So the early chapters chart some of the move, although there’s much more in the fill-in book. This book also introduces Gwensi Howell, who is 13 and has been living in the house turned over to the school. It belonged to her much older step-brother, who adopted her when she was orphaned; but he has to go away to be a military chaplain and he wants her to be able to stay at the house if at all possible. She’s quite resentful about it, convinced the school will be awful.
But Joey Maynard with her common sense attitude, and Robin with her gentleness manage to convince her - gradually - that it’s not so bad. She could have been sent somewhere else; the house could have been requisitioned for military purposes. And she’s basically a nice child, who quickly makes friends with Daisy and Beth.
It’s partly a school story - there are episodes with the awful Fourths, although by today’s standards it seems almost ludicrous that the miscreants are considered ‘cheap’ for trying out nail varnish and lipstick. One of the girls is extremely rude, and the prefects aren’t quite sure how to handle her. It gets worse when her best friend, who has been her partner in crime for many years, starts to mature a little.
But it’s also very much a story of survival during the war years. The Armada version of this had the rather more appropriate title, ‘The Chalet School at War’, but I was fortunate enough to find a hardback version of the original in a car boot sale over twenty-five years ago.
As a bit of social history, it’s very interesting. The girls plant potatoes and various vegetables in their gardening lessons, and they have regular air raid practices. There’s even one real air raid later in the book, and we see their preparations and the outcome, something which would have been familiar to the original readers of the book, which was first published in 1941.
It’s quite old-fashioned, of course - unsurprising for a book written over eighty years ago! - and there are hints of discipline methods and child-raising ideas that would raise serious alarms today.
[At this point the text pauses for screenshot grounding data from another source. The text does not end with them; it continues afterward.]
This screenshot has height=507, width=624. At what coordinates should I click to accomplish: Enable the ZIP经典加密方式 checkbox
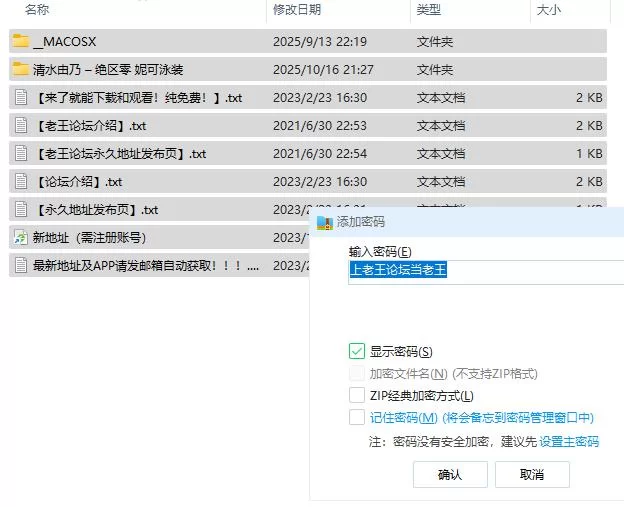click(357, 395)
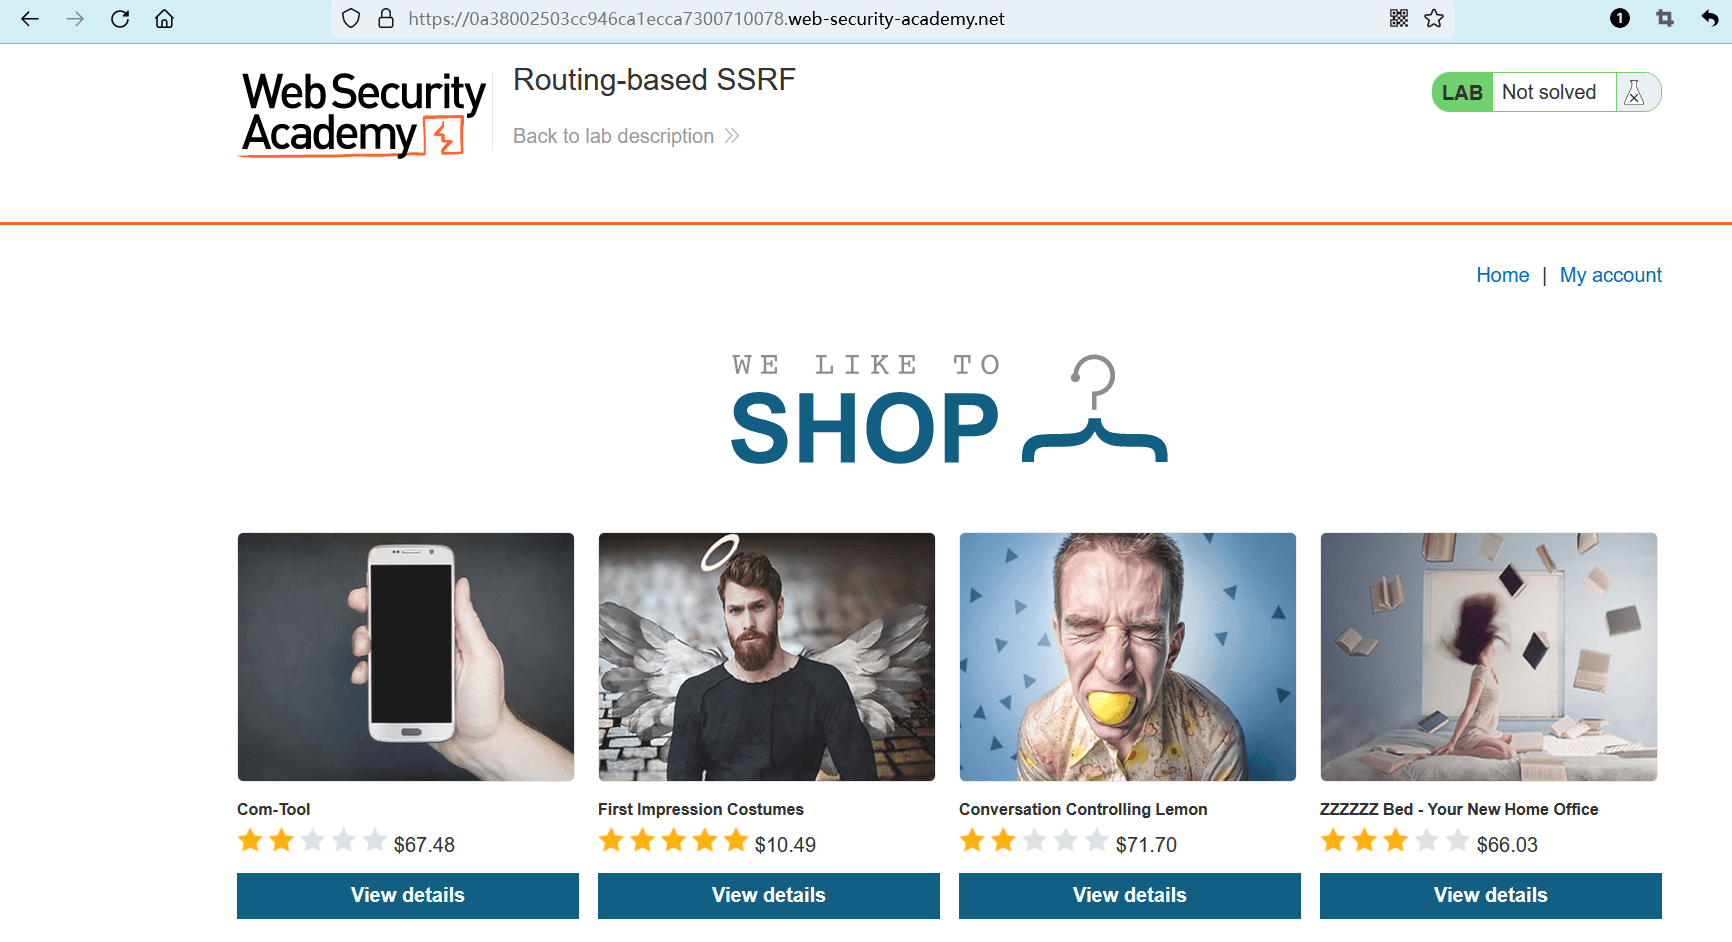
Task: Open the crop screenshot tool icon
Action: [1665, 19]
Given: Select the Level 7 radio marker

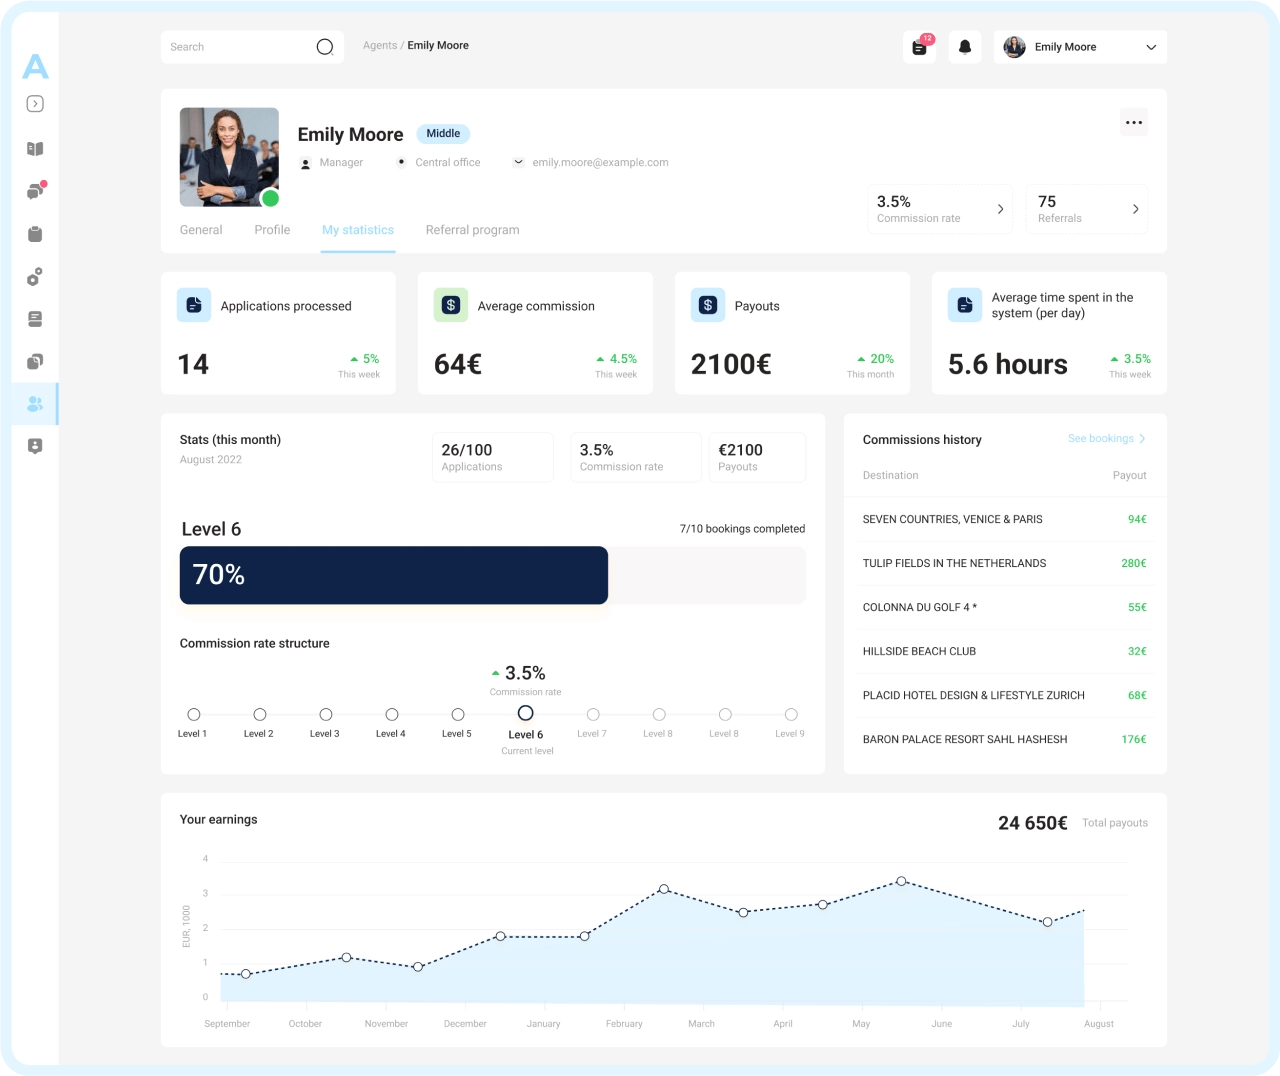Looking at the screenshot, I should [x=593, y=714].

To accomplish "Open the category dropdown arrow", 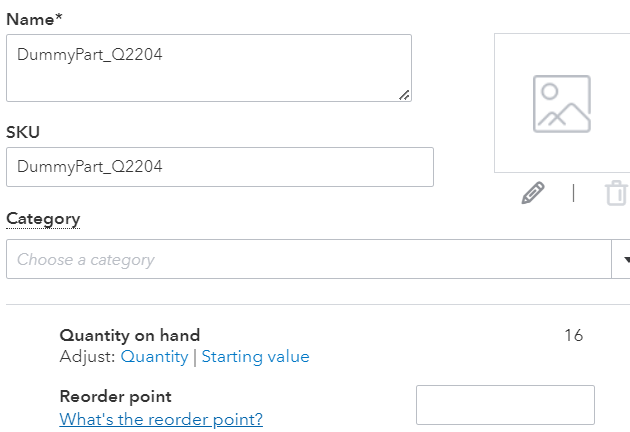I will [x=620, y=259].
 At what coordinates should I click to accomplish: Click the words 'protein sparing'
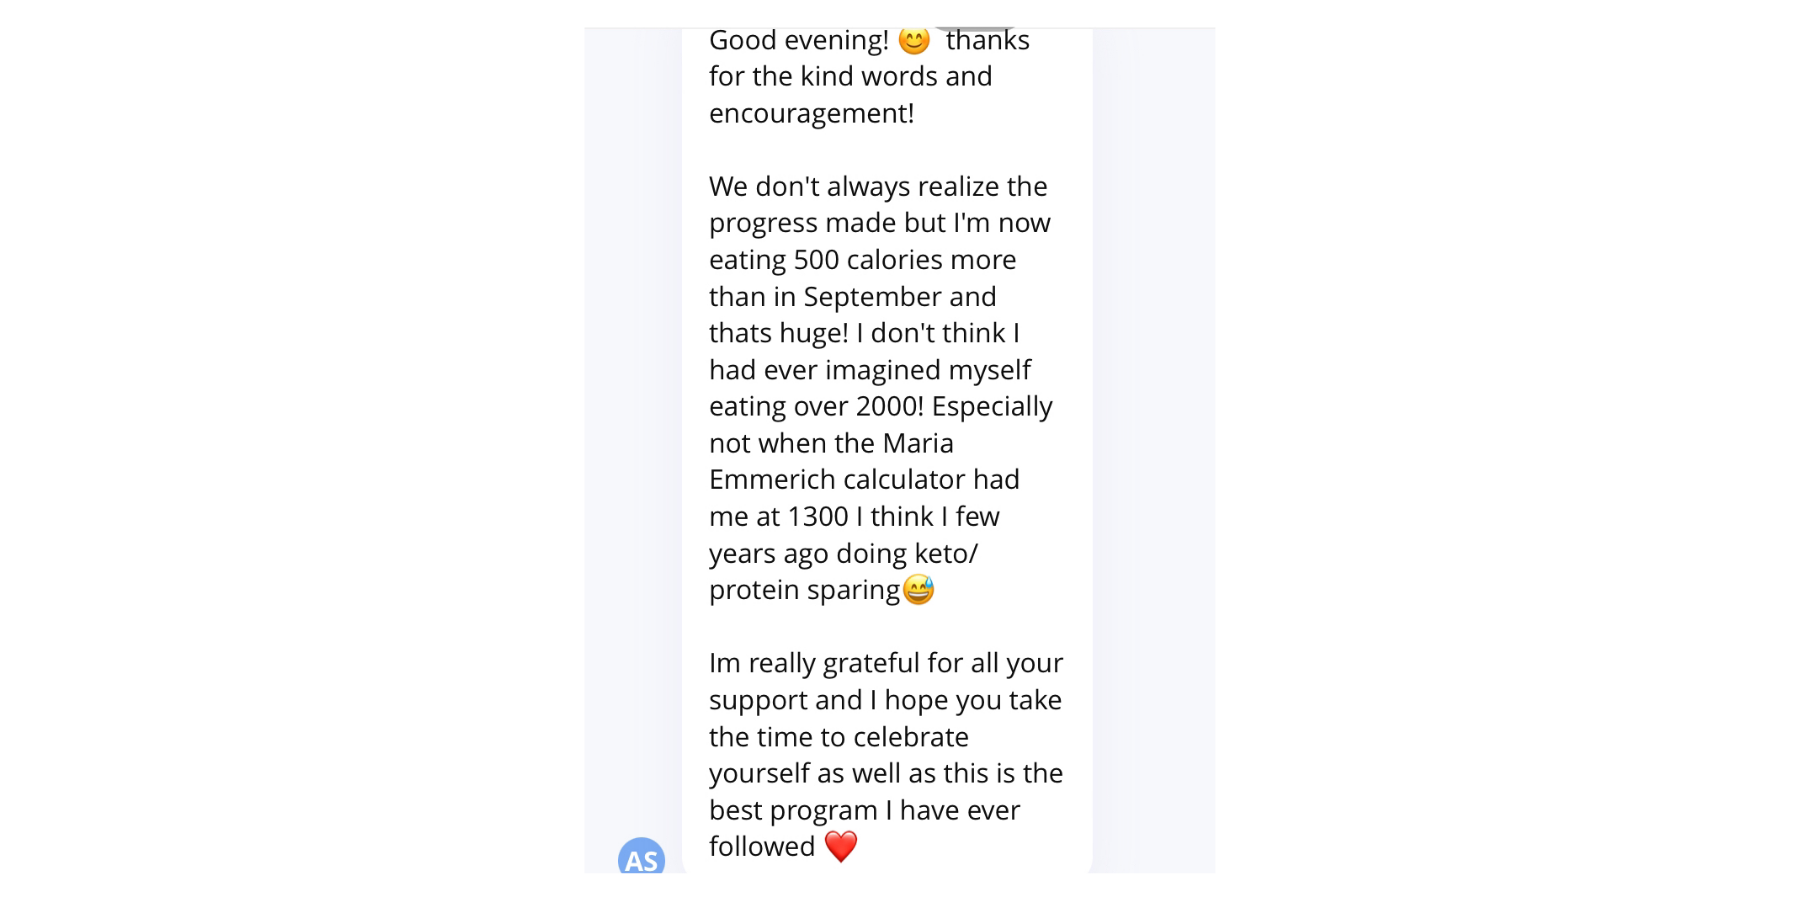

But at the time of writing, Brent-Dyer was quite forward-thinking, almost revolutionary in the way she expected parents to spend so much time with their children, and the freedom she gave her school students.
There’s so much continuity in the ‘Chalet School’ books that this wouldn’t really be a good place to start reading the series, even though there’s a bit of background given, as usual, for new readers. I would recommend reading some of the earlier books first, particularly ‘The Chalet School in Exile’, which is probably my favourite - and the most moving and well-written - of the entire saga.
Recommended to older children and teens who like this kind of school story, but it’s probably read mostly by people of my era and older, who loved these books in their own teenage years. Hardbacks and 'Girls Gone By' editions with the full text are hard to find and often expensive, but can sometimes be found in second-hand shops or marketplaces, on or offline.